En 2016, un éditorial de la revue Nature
a même comparé Moderna à la start-up biotechnologique Theranos (qui a
fait faillite), accusant la société de choisir "la furtivité plutôt que
la divulgation de données". Car, à cette époque, Moderna n'avait pas
encore décrit ses méthodes dans une revue à comité de lecture. Elle a
cependant publié depuis lors des conclusions relatives à son vaccin
contre les coronavirus dans le New England Journal of Medicine.
Le conseil d'administration de Moderna comprend
d'éminents scientifiques, tels que Robert Langer, professeur de génie
chimique primé au MIT, et Betsy Nabel, présidente du réseau Brigham
Health, affilié à Harvard. De nombreux employés de Moderna, y compris
les plus sceptiques quant à l'avenir de la société, estiment presque
tous que l'entreprise n'a rien a voir avec Theranos. "Ce n'est pas
Theranos. Il y a de la vraie science ici", a déclaré Damian Garde à WBUR (une station de radio publique appartenant à l'Université de Boston).
Le futur vaccin devra surmonter de nombreux obstacles
Même
si le vaccin de Moderna réussit son essai de phase 3 d'ici cet automne,
son homologation pourrait prendre plus de temps. De plus, faire
homologuer un vaccin contre les coronavirus d'ici janvier 2021
constituerait un exploit sans précédent.
Même dans ce cas, d'autres facteurs pourraient compromettre sa capacité à mettre fin à la pandémie.
La protection par les anticorps pourrait s'affaiblir rapidement,
rendant les rappels nécessaires. La production et la distribution de
masse du vaccin pourraient poser des problèmes de logistique et
d'approvisionnement. Et certaines personnes pourraient choisir de ne pas
se faire vacciner au départ.
Bien sûr, il y a aussi une chance que le vaccin potentiel ne réussisse pas du tout.
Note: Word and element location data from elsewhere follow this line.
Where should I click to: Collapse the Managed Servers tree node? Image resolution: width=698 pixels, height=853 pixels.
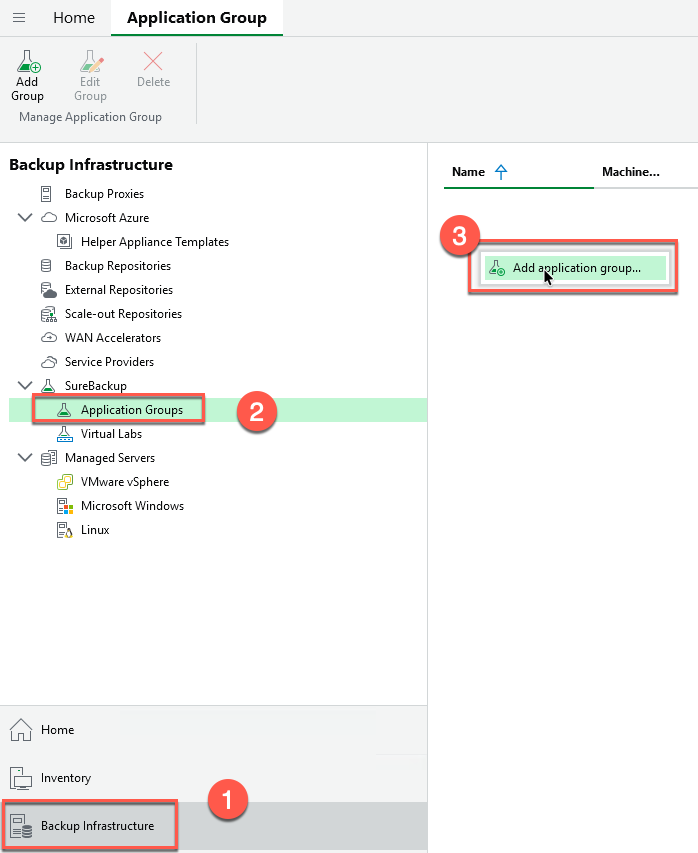coord(25,458)
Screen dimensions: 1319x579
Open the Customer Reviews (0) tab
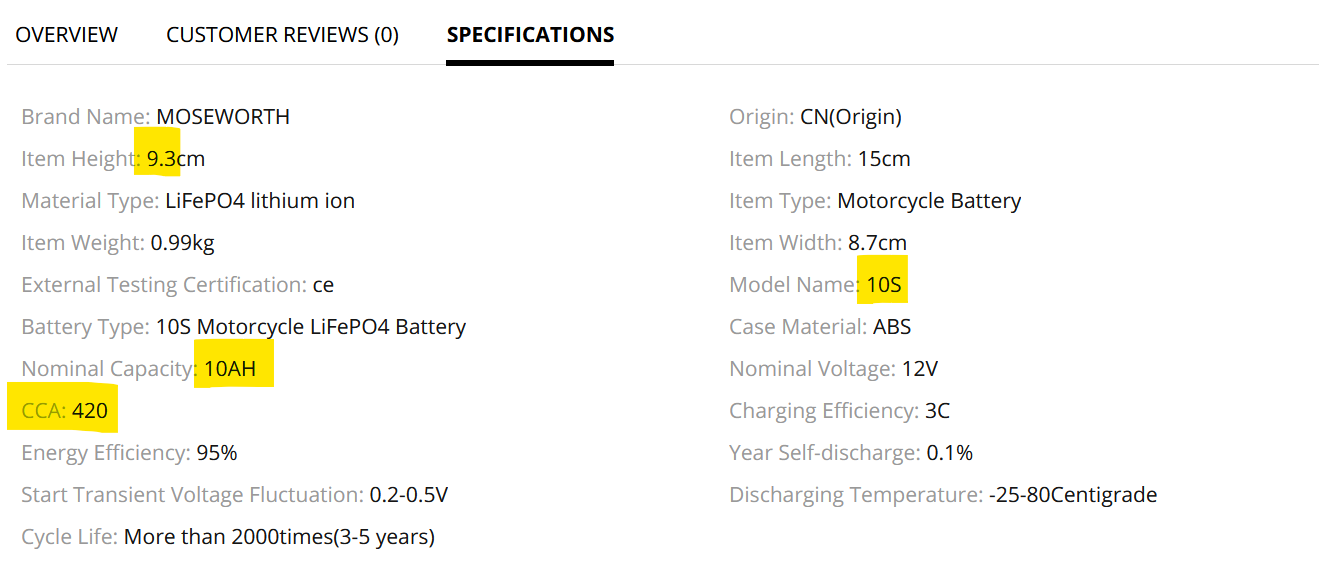pos(282,35)
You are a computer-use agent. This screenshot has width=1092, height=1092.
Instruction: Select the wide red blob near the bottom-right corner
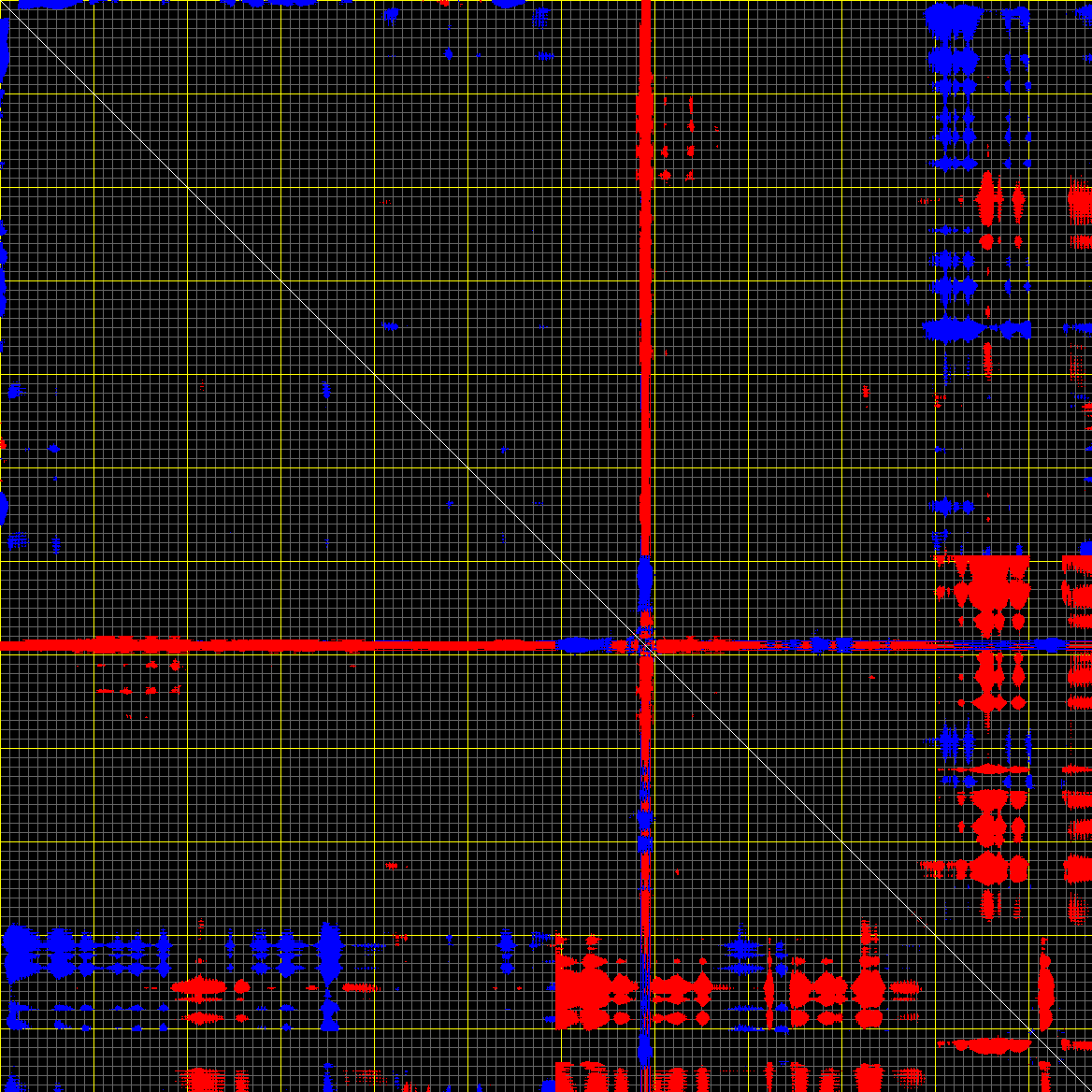(x=991, y=1044)
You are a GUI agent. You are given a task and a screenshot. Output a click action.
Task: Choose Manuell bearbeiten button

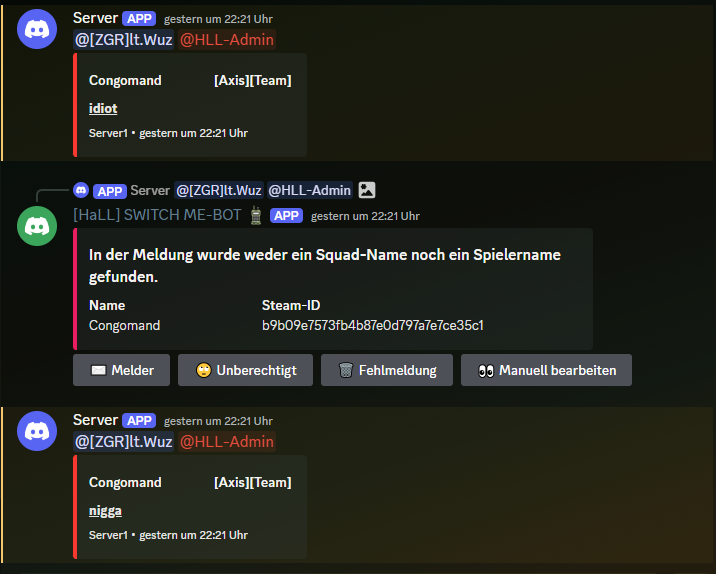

Une étude réalisée en 2016 sur 640 essais de phase 3 a révélé que 344 avaient échoué, soit environ 54 %. Une autre étude
a révélé que sur 302 demandes de nouveaux médicaments soumises à la FDA
à la suite d'essais de phase 3, 50 % de ces médicaments ont été
initialement rejetés. Cependant, près de la moitié des médicaments
rejetés ont finalement été approuvés.